Rule Number 2: “It’s so automatic, Hocking broken plastic, Royalties you’ll never know”.
Yep, the good old measure of success. Record sales. Still used by the labels as a barometer of success in 2014. And the labels still employ creative accounting when it comes to royalty payments. Dollars for the label, pennies for the artist.
Rule Number 3: “Give your ass like a whore, Once you take a hit, You need more more more”.
Once an artist tastes success, they will go back to the same restaurant over and over again. Because we all want to be loved.
Rule Number 4: “Welcome to the machine, Once it sucks you in you’ll never leave, Grind you up spit you out, After all you’re just a piece of meat”.
You can make a memorial wall as big as the Great Wall Of China that has the name of artists who the recording business used and discarded.
Rule Number 5: “Sell out to the rats, Make em rich make em fat”.
Record label executives earn a lot more than the artists that actually make them that money. Is this the way it should be?
On Motley Crue’s 1999 song ‘Fake’ they seem to provide a few more general rules about the recording business.
Rule Number 6 (supporting Rule Number 1 and 2): “Sold my soul while you sold records, I have been your slave forever.”
Yep, when you sign away your copyrights to the record label and then they lobby hard to have those copyrights extended 70 years after your death. It sure sounds like a slave forever.
Rule Number 7 (supporting Rule Number 5): “What are you fat cats doing anyway?, Take our money and flush it down the drain.”
Yep, fat cats fly private and make the Forbes Rich List.
Ugly Kid Joe asked “Mr Recordman” if he knew who they were or if he gave a damn about them or if he was purely there for the dough. Based on their career trajectory, the answer was obvious. Mr Recordman didn’t give a damn about them once they stopped being “commercially viable”
Rule Number 8 – Mr Recordman doesn’t know who you are.
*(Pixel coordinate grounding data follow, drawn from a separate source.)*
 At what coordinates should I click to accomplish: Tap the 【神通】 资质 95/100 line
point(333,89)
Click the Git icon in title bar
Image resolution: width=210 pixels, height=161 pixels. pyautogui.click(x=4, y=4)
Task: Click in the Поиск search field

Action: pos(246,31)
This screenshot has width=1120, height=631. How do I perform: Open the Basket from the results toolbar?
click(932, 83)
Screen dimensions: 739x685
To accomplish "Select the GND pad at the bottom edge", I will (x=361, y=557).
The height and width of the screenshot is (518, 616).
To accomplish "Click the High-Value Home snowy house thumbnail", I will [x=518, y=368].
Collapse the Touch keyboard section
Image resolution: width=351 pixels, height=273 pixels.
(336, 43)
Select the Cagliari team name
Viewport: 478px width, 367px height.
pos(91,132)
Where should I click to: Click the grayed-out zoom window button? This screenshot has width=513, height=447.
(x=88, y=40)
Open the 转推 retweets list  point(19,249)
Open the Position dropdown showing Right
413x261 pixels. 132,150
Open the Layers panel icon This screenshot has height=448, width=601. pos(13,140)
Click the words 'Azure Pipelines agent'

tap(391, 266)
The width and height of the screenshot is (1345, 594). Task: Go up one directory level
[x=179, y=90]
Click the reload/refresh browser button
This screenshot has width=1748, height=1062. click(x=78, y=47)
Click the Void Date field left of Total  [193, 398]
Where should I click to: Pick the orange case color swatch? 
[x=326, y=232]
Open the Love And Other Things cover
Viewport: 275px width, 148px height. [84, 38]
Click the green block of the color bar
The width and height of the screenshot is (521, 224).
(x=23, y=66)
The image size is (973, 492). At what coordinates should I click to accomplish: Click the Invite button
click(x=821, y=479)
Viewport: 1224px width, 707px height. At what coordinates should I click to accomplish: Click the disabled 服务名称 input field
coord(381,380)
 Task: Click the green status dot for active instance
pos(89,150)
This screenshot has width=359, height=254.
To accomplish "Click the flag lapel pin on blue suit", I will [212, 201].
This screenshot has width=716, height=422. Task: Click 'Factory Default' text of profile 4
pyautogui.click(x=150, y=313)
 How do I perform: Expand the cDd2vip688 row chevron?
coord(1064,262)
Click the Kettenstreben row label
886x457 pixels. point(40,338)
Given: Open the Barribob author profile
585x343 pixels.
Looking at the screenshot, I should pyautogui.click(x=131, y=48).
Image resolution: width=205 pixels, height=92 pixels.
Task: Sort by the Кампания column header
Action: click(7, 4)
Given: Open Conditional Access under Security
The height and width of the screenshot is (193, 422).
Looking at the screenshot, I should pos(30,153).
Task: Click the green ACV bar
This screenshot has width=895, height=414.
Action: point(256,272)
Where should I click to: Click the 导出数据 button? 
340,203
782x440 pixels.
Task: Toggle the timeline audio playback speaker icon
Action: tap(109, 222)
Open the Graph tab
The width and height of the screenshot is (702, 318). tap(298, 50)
Look at the band “Winger”. When Reb Beach called the label after the Beavis and Butthead episode hit TV screens, the label claimed they never knew a band called Winger.
Rule Number 9 comes from Disturbed and their song “Sons Of Plunder”.
Rule Number 9: “You say you’ve found yourself a new sound, one hundred more all have the same sound”
Yep, like the thousand of hard rock bands that came out in the late nineties. Yep, like all the alternative/grunge bands that came out towards the end. Yep, like all the metalcore bands that are out right now and all of them claim to be different, yet they all sound the same.
The song Chainsaw Charlie from WASP is littered with music business rules. The first three lines, “Will you gamble your life?, Sign right here on the dotted line, It’s the one you’ve waited for all of your life” fall into Rule Number 1. Then the lyrics of “And tomorrow when I’m gone, Will they whore my image on?” brings us to Rule Number 10.
Rule Number 10: The record label will forever whore your image on after they have dropped you or after you have departed this Earth. There is a lot of money to make in death.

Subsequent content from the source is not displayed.